Dad was the most affected and I do understand why. They had never see eye to eye on things and dad was hard on him. In dad's eyes, Igat can never lived-up to his standard. Nothing he did can never pleased dad and that really impacted all of us as siblings. He was merely one of those active teenager that got on parents' nerve and it was a way of him crying out for attention but my parents couldn't handle him. We learnt from Igat's mischief and 'adventures'. Don't get me wrong my parents raised us well it is just sometimes as children we reacted differently to our parents' advises and the 'rattan'. Dad only started mellowing with him recently or at least they tried too but time ran out for reconciliation for them and I guess some words were left unspoken.

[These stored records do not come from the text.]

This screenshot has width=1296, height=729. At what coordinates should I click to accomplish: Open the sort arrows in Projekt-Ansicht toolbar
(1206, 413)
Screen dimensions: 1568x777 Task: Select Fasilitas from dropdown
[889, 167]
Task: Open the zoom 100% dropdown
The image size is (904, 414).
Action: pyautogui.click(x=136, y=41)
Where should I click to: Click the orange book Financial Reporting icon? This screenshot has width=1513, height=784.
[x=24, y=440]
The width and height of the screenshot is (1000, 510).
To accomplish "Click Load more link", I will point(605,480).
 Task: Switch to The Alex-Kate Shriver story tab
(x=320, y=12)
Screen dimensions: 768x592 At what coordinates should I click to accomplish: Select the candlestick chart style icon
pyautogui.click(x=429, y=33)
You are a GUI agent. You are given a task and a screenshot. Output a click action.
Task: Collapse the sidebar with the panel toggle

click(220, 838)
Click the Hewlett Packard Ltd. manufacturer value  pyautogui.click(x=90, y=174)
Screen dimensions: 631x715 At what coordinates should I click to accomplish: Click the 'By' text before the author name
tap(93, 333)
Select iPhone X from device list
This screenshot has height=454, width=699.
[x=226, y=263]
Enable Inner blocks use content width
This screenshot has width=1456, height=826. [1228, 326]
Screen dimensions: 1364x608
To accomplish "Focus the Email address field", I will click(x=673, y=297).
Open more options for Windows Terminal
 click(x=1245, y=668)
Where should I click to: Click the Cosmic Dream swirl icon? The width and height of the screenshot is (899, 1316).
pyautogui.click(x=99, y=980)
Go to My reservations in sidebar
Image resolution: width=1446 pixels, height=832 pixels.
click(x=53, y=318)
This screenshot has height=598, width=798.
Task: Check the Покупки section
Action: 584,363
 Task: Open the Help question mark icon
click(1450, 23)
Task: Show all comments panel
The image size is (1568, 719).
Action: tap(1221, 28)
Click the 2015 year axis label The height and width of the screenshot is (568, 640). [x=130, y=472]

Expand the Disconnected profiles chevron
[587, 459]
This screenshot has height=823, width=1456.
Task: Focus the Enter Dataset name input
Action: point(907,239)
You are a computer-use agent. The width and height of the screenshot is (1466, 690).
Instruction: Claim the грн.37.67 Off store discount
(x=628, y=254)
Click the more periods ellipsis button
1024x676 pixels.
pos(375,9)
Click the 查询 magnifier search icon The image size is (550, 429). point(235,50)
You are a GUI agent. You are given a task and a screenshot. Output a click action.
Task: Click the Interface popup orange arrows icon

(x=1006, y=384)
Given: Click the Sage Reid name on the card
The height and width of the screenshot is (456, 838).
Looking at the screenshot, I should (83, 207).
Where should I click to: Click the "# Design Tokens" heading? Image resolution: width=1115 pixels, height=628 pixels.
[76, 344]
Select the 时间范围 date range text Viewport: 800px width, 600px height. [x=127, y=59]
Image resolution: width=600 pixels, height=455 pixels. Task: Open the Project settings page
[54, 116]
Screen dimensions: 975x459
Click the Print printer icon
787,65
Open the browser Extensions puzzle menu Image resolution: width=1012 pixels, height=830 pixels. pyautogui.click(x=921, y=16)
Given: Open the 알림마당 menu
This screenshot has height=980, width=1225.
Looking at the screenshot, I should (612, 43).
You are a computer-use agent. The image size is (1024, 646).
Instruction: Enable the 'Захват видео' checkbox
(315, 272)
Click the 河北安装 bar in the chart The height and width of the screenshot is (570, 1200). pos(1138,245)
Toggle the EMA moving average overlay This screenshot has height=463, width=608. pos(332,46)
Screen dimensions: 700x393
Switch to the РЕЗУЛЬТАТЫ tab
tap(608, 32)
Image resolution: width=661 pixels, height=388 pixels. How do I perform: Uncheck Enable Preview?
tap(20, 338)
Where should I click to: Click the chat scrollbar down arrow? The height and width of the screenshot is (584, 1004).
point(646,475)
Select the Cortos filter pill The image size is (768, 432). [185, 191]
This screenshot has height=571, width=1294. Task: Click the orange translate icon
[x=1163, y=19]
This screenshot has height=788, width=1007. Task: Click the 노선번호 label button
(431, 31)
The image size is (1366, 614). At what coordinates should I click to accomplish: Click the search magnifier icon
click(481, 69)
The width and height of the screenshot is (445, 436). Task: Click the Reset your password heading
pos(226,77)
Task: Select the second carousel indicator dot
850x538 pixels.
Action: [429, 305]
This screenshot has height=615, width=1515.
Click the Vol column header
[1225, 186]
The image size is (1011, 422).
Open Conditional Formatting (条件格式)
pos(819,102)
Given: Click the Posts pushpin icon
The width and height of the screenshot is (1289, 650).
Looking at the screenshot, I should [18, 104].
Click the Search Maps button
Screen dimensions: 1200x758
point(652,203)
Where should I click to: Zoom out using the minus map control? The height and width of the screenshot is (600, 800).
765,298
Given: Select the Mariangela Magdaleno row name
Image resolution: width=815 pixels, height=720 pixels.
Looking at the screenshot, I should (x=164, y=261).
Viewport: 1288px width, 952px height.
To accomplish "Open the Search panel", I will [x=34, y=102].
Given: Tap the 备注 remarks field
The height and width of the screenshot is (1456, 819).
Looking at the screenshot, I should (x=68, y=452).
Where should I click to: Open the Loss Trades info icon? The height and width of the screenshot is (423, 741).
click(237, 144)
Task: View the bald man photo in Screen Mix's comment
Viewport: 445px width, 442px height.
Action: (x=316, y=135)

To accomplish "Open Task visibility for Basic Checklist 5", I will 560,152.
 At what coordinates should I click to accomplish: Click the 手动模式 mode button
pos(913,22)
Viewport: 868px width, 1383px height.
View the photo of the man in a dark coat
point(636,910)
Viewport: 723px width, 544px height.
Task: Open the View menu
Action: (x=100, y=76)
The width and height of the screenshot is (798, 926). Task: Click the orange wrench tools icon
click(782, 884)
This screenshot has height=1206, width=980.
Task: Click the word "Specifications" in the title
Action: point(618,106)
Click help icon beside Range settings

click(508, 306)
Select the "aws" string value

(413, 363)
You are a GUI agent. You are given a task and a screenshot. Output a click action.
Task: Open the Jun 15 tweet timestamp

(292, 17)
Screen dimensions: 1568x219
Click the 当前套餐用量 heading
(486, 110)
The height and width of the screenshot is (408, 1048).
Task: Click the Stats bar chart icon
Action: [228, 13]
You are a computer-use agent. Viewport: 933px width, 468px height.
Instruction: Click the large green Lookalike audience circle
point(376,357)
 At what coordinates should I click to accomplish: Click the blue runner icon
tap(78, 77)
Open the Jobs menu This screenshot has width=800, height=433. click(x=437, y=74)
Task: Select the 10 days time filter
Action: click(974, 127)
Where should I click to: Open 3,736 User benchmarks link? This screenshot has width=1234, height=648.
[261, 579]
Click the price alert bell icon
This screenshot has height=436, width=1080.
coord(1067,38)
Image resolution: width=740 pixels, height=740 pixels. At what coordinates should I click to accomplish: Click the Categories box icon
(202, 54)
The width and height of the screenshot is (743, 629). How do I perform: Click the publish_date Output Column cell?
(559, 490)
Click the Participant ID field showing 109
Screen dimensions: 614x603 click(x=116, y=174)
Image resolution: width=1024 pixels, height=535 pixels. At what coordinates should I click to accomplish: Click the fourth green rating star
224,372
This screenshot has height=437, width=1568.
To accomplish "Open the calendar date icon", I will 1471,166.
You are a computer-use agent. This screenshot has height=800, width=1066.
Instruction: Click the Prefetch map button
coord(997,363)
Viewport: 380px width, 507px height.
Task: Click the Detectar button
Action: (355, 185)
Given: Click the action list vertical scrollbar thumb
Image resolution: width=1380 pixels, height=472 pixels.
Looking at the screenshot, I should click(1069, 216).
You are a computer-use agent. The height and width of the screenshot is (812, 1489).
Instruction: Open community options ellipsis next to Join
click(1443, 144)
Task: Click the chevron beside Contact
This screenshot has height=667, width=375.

A child should not go before their parents, that is how my parents feel. So much things to do and with the baby on the way; and they like to see him in his new role as a husband and a father. Maybe them he would raise the child differently from his own childhood. It is our greatest regrets and sadden us the most.

I knew when he was lost for direction and he had no one to turn to, in his own way he came to me. I was at my normal youth meeting when suddenly I saw him amongst my friends and he just sat there trying to fit in but he was gone by the end of the meeting. I am truly sorry, dear brother. If I knew what I know then I would have said this to you - man will fail you but God wouldn't and as much as I love you, He loves you more.

Now do you understand where this emotions are coming from?. We just need to find the closure. We might find it, we might not but each day brings hope and we will be ok.